Derelict Delights is a weekly series where we look at abandoned buildings begging for revitalization. This week: an old factory that’s been empty for over 40 years could become a community centre for Sorauren Park residents—provided the elements don’t wear it down first.
Even on a dreary February morning, Sorauren Park is a busy place. Dogs play fetch with their owners in the enclosed dog park, there’s a doubles match going on at the tennis courts, a couple of moms and strollers amble next to the soccer field and baseball diamond. But overlooking the park is a massive, multi-storey, abandoned brick building, covered in graffiti and open to the elements.
“The windows are all smashed out, and they have been for I don’t know how long, so water is just flowing into the building whenever it rains,” says Gary Miedema, Chief Historian at Heritage Toronto. “You wonder, ‘How much longer can that thing survive?’”
The former Canada Linseed Oil Mills building has tremendous potential, says Miedema.
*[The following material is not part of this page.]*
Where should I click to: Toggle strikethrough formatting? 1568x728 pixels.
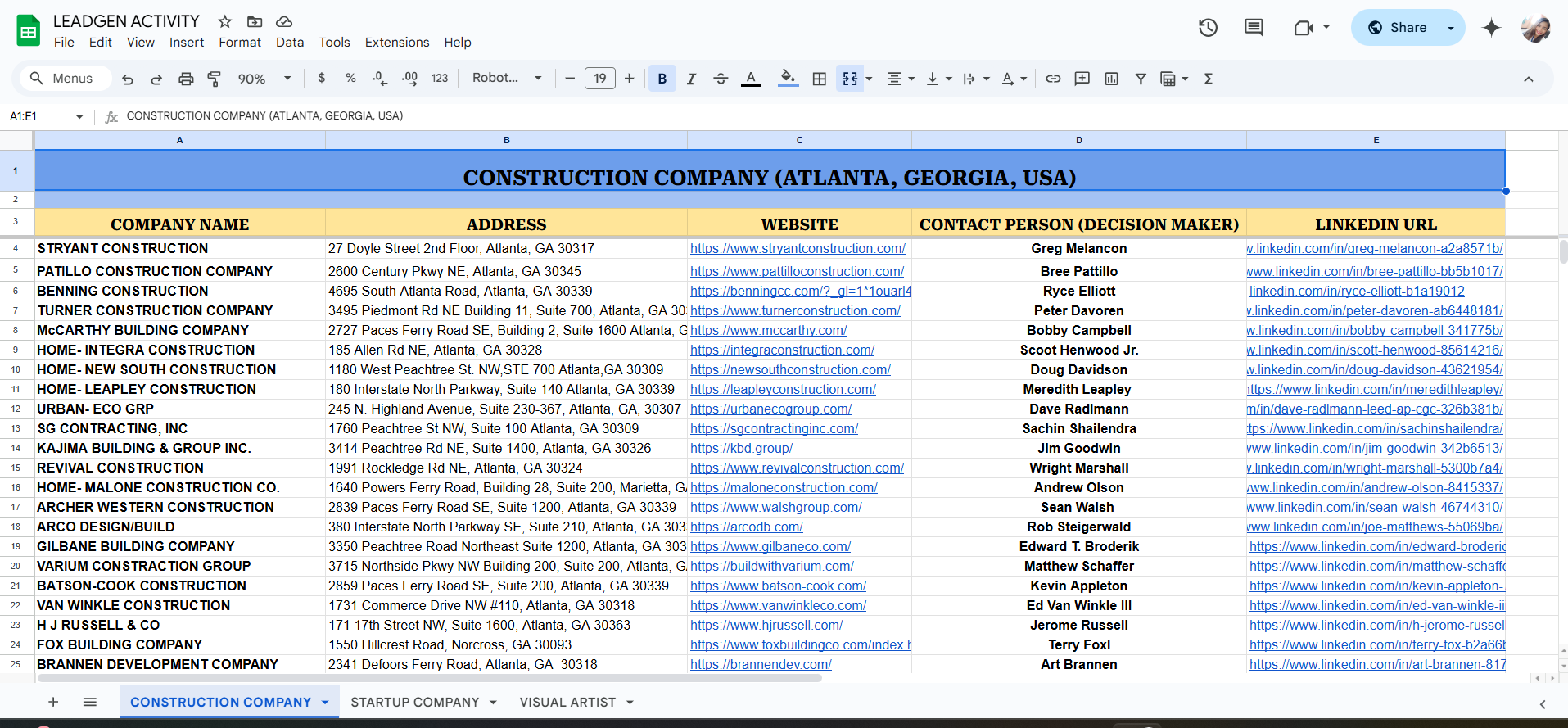click(721, 79)
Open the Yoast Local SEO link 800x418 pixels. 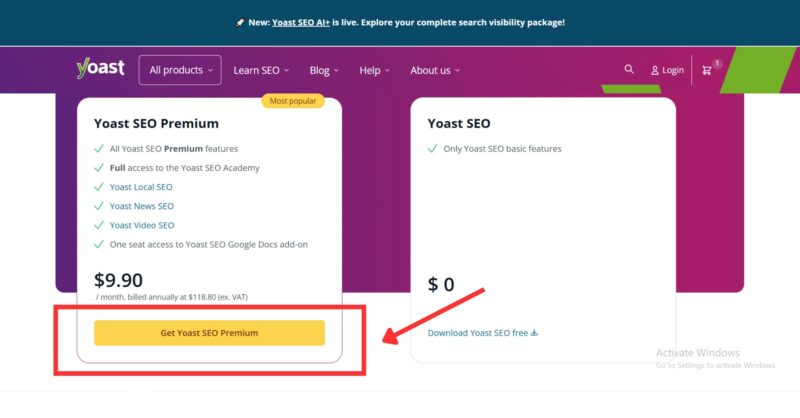pos(141,187)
For one thing, it’s located in the heart of a bustling, growing neighbourhood in need of community facilities. As well, the hundred-year-old property tells a story about Toronto’s industrial and manufacturing heritage.
The Canada Linseed Oil Mills were built around 1910 for the manufacturing of linseed oil, and it was one of many factories that sprung up along the rail line that cut through Toronto and facilitated easy access to southern Ontario. Most of the other industrial buildings of that era have been converted to condos or torn down, but the Canada Linseed Oil Mills building remains, sitting abandoned ever since the factory ceased operations 1969. The City of Toronto bought the property in 2000 and decontaminated the site in 2004.
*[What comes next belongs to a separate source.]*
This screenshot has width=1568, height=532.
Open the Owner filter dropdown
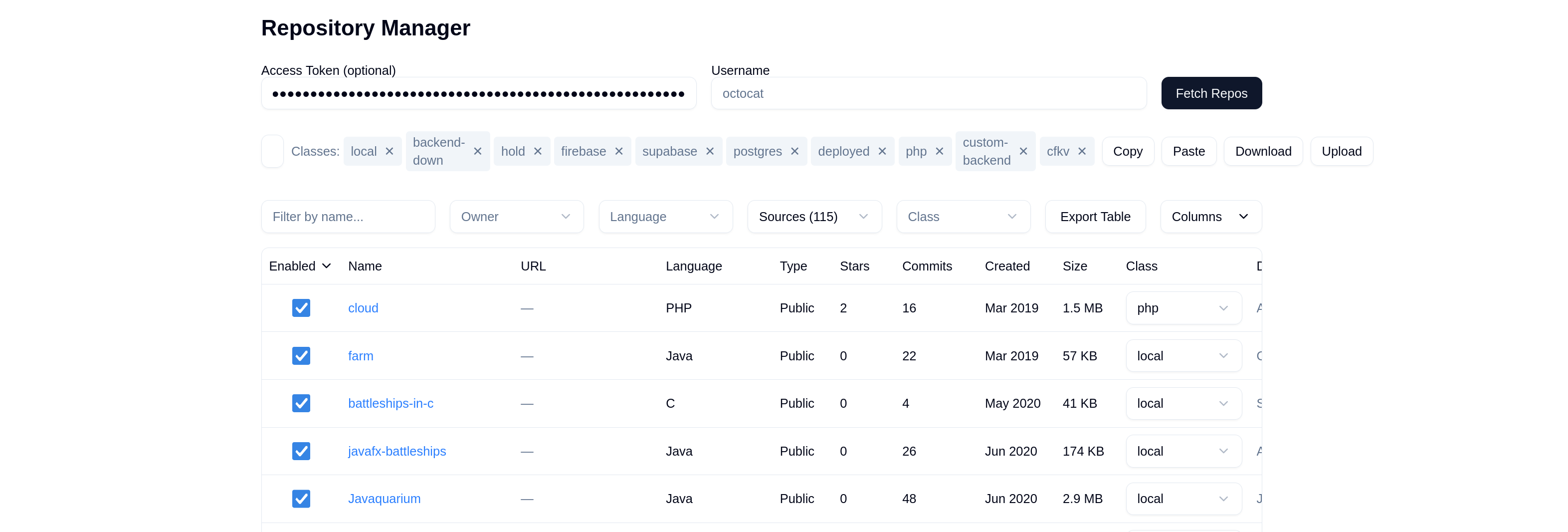pyautogui.click(x=516, y=216)
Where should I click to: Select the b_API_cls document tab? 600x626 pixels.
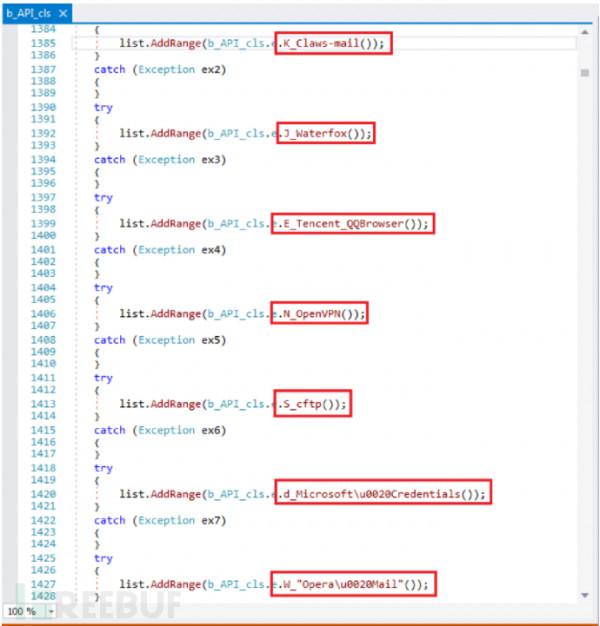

“The really interesting thing about that building is the community activism that has really pushed for something to be done to that site,” says Miedema. The non-profit Wabash Building Society was formed in 2006 with the long-term goal of transforming the Canada Linseed site into a community centre. There’s even a comprehensive 2009 report outlining how the 1910 building could be developed into a modernized, LEED-certified structure. It’s a proposal the City of Toronto endorses, says Miedema.
“It’s sits on a list of projects that the city is looking to at some point to complete, and has since prior to amalgamation,” he says. “The question is when will that happen, so the community has worked very hard with local councillors to chip away at it.”
Through the efforts of the Wabash Building Society, a small administrative building on the western-most part of the site was converted into the Sorauren Park Fieldhouse, a rentable community space. Now they’re trying, through fundraising, to turn the empty lot next to that building into a town square. But the hulking Canada Linseed Oil Mills building seems to be the holy grail of the proposed development.
“I think at this point, it really depends on funding and priorities for the city,” says Meidema.
Because the building is constructed of reinforced concrete, it’s had the good bones to withstand over 40 years of neglect. Even so, says Meidema, no building can sit indefinitely in the elements.
“We know from the silos down at the foot of Bathurst that concrete, when it’s exposed, does need to be repaired,” he says. “So the longer it sits empty and wide open to the elements, it does sit at risk.”